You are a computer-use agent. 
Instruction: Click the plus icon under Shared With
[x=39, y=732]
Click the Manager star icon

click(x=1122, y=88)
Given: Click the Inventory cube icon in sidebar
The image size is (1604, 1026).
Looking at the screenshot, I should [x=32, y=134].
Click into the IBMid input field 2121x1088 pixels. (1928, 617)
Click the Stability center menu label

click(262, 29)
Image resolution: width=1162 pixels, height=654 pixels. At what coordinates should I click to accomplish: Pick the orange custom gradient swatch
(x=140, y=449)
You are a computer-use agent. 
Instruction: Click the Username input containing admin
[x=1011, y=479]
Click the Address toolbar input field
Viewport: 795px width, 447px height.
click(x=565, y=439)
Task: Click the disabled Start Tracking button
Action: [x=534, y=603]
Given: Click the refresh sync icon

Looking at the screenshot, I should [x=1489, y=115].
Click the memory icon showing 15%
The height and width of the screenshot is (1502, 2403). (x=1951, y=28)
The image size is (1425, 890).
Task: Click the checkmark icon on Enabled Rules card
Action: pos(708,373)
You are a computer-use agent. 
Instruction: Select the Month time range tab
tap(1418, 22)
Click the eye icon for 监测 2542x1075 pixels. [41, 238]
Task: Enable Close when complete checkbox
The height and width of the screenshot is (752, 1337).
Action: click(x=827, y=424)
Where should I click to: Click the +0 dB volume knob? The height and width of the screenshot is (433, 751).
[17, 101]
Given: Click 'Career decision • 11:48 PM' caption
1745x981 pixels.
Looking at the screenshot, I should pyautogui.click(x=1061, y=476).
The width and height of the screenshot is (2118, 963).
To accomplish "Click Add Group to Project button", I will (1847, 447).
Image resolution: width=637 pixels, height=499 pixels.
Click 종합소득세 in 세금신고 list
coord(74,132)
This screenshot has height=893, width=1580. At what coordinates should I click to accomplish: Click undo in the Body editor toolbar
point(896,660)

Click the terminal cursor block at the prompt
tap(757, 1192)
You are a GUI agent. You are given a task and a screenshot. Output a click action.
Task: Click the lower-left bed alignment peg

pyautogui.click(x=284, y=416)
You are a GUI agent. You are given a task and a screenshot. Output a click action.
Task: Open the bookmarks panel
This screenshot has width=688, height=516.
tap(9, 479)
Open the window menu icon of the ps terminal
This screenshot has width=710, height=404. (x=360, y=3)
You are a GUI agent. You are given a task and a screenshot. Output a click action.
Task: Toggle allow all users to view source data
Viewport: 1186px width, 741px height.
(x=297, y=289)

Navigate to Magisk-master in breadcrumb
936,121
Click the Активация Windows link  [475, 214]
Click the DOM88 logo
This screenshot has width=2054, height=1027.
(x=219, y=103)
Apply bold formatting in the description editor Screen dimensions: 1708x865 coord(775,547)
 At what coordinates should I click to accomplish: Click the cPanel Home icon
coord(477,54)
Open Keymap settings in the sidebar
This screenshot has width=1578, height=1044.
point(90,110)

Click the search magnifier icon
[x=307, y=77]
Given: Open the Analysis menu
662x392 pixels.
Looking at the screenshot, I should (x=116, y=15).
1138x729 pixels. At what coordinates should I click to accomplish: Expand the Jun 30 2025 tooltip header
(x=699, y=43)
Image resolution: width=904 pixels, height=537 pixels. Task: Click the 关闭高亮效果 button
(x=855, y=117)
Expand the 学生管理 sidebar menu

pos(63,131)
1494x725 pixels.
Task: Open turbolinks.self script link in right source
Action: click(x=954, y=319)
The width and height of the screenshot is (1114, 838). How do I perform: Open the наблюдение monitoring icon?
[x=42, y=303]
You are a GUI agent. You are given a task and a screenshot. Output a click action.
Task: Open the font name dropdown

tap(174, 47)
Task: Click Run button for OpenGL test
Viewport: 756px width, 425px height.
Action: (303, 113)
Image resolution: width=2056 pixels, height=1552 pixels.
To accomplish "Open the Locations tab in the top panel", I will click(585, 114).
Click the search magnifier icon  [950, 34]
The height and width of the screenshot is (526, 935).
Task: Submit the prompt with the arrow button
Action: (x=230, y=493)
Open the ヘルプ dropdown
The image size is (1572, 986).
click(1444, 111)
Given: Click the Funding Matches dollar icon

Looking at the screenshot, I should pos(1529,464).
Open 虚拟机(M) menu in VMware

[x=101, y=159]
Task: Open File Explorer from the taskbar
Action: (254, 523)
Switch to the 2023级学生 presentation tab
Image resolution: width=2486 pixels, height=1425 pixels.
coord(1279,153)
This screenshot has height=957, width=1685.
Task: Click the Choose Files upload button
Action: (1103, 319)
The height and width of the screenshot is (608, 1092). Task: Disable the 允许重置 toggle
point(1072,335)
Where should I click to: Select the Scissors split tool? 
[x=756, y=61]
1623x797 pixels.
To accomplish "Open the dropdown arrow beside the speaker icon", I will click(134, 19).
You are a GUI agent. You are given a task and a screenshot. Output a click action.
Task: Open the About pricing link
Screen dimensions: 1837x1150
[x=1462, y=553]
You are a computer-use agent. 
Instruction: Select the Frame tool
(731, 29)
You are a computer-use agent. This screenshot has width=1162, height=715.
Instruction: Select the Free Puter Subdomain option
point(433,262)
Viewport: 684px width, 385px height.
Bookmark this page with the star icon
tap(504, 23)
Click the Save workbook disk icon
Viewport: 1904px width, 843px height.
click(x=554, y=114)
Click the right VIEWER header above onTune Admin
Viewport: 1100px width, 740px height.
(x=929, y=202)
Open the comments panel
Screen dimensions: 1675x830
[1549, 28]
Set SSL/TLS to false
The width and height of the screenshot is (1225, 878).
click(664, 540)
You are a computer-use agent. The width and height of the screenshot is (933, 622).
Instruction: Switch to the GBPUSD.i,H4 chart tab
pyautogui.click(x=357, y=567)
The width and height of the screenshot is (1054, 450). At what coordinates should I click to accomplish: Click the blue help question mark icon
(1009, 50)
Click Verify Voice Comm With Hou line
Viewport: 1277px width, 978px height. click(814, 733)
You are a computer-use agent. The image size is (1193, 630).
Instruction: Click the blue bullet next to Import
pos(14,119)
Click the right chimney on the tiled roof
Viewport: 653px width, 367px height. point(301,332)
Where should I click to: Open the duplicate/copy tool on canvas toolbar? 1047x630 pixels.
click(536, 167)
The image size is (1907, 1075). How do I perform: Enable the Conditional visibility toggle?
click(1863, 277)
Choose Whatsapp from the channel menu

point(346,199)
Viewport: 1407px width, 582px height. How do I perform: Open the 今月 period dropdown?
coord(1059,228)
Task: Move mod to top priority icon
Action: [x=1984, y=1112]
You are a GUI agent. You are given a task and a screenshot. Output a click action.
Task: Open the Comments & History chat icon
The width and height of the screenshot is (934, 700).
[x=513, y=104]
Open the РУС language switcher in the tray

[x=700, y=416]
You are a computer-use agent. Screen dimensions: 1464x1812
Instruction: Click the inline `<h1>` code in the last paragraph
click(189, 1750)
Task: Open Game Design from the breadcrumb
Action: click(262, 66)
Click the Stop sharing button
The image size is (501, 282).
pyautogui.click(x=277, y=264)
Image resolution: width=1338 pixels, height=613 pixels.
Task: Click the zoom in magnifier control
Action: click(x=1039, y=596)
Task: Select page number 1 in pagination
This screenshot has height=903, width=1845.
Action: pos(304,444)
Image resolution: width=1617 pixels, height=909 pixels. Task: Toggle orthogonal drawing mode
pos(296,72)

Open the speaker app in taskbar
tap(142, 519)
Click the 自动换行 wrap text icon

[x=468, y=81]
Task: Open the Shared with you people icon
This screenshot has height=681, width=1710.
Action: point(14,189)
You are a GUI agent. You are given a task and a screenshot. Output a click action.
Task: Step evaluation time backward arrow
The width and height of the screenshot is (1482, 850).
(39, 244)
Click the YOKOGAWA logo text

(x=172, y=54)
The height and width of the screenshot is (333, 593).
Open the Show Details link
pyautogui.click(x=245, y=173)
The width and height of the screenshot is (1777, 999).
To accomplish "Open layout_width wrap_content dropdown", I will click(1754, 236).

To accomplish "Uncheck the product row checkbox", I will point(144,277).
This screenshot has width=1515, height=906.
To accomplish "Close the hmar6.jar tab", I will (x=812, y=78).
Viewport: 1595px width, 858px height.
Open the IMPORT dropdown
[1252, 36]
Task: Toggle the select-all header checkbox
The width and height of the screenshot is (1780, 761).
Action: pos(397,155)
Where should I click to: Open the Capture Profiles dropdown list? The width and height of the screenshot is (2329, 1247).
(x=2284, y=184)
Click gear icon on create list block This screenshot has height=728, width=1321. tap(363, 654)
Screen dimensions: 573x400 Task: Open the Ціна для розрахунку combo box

— What the exercise asks —
How many of the lines in the records above include the word "checkbox"? State that number alone.

— Answer to this problem —
3